资源环境科技发展态势分析平台

Throughout history, man has strongly utilized and affected forest genetic resources in Europe. From an evolutionary perspective deforestation/fragmentation (-> genetic drift), transfer of seeds and plants to new environments (-> mainly gene flow) and selective logging (-> selection) are most relevant and have been particularly addressed in this review. In contrast to most conifers, broadleaved tree populations have been especially reduced by historic fragmentation, and consequently, the related genetic effects have been possibly more pronounced. Widespread wind-pollinated species with wind/animal dispersed seeds appear to be more resilient to fragmentation than species with e.g. small geographic ranges and gravity dispersed seeds. In addition, naturally fragmented populations in the range margins may be more vulnerable than central populations as conditions for gene flow are generally impaired in peripheral areas. Traits important for adaptation (e.g. bud burst, bud set) are controlled by many genes, and as a corollary of fragmentation such genes are lost at a low rate. Large scale commercial translocation of seeds and plants for forestry purposes applies mostly to conifers and dates back about two centuries. Although many translocations have been successful in a forestry perspective, exposure to new selective regimes has sometimes challenged the adaptive limits of populations and caused setbacks or even diebacks of populations, as well as influencing neighbouring populations with maladapted genes (e.g. Scots pine, maritime pine, larch). Many tree species have substantial plasticity in fitness-related traits, which is vital for survival and viability following translocations.
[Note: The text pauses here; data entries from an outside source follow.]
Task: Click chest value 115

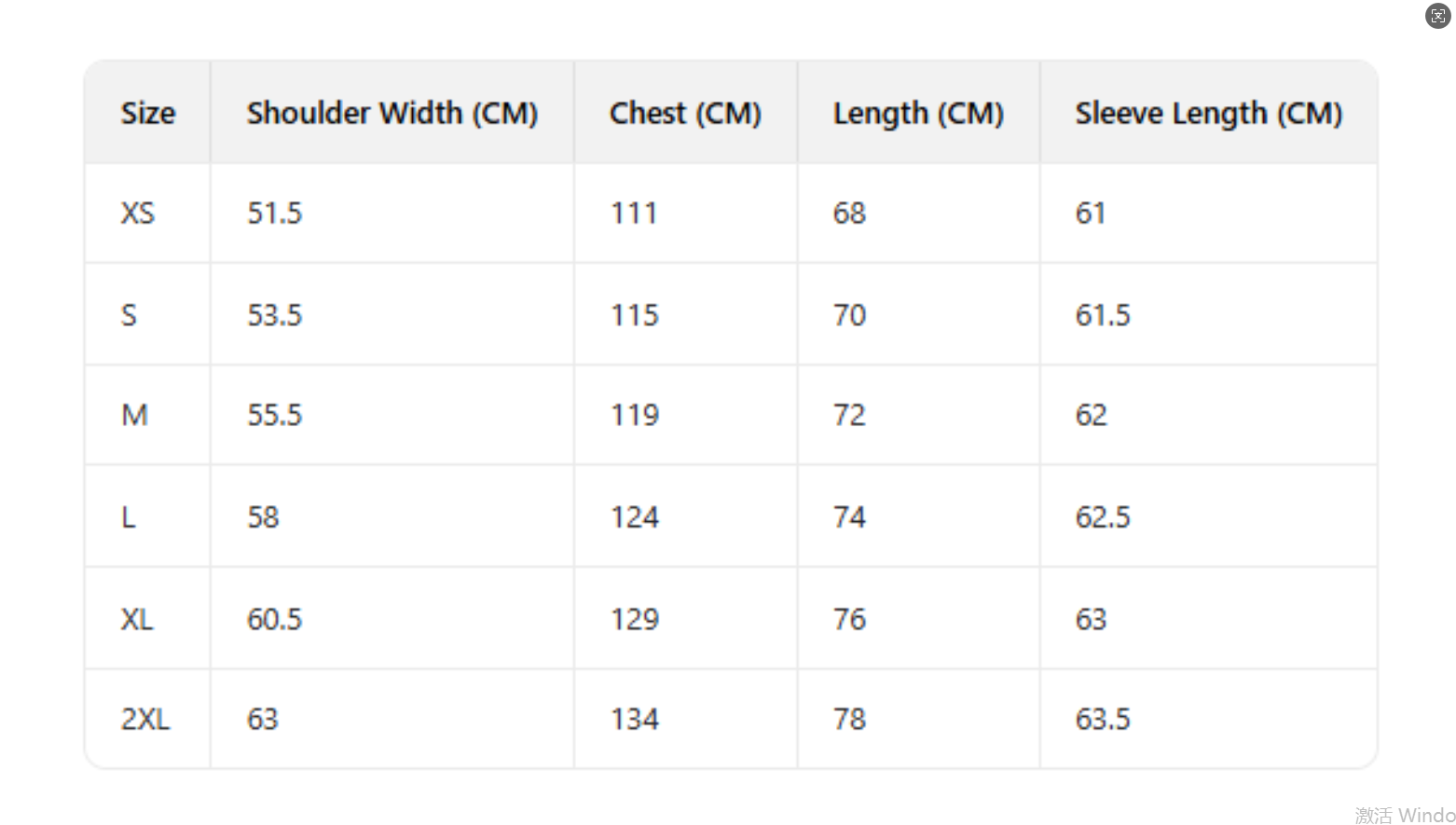Action: click(x=635, y=315)
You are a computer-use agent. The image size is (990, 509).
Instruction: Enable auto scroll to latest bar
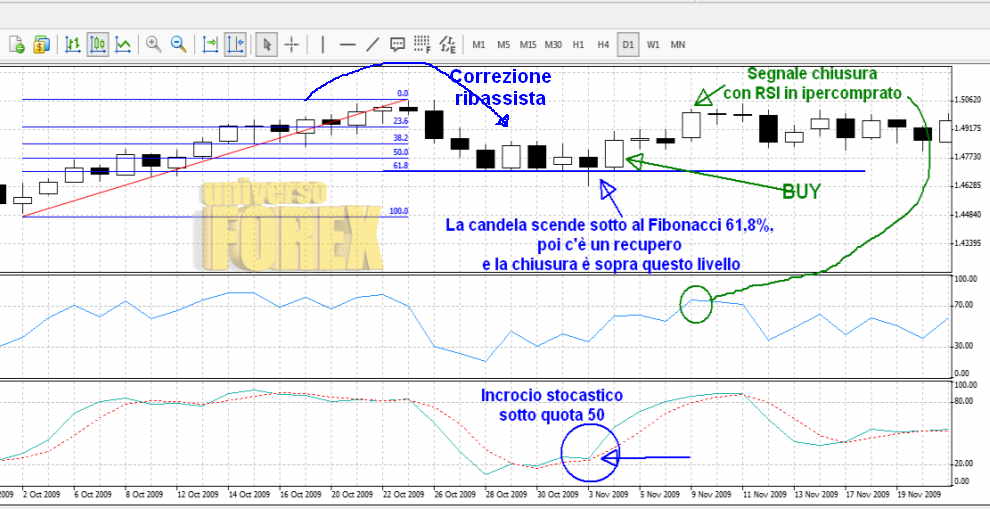[x=210, y=44]
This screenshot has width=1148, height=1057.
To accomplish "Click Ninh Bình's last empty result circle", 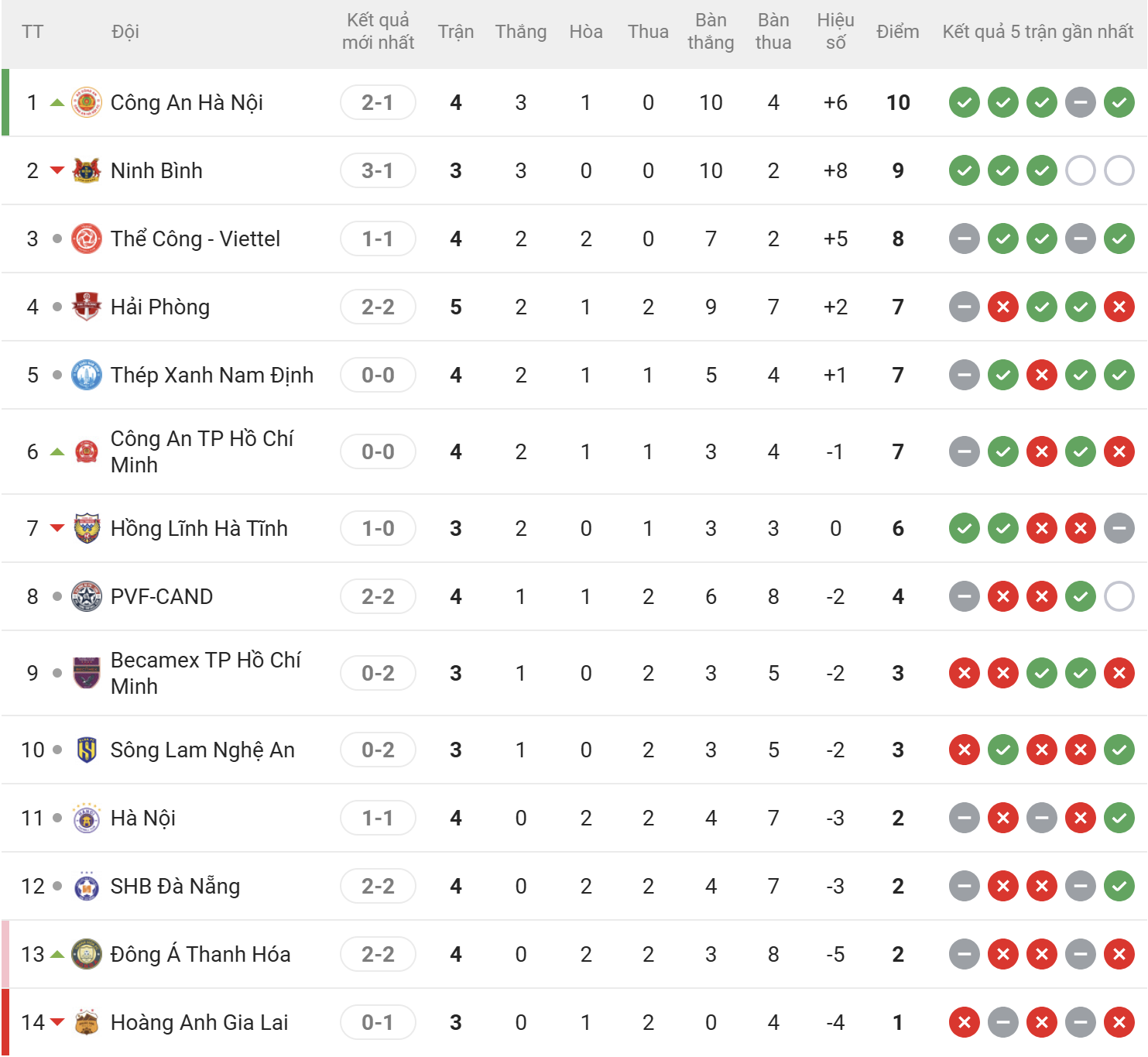I will point(1119,170).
Selective logging has been practiced in Europe over the last two centuries and implies removal of superior trees with respect to growth and quality. Such traits are partly under genetic control. Consequent removal of superior trees may therefore have negative effects on the remaining gene pool, but this effect will also be counteracted by extensive gene flow. Although humans have strongly affected European forest trees over the last millennia, we argue that they are still resilient from an evolutionary perspective.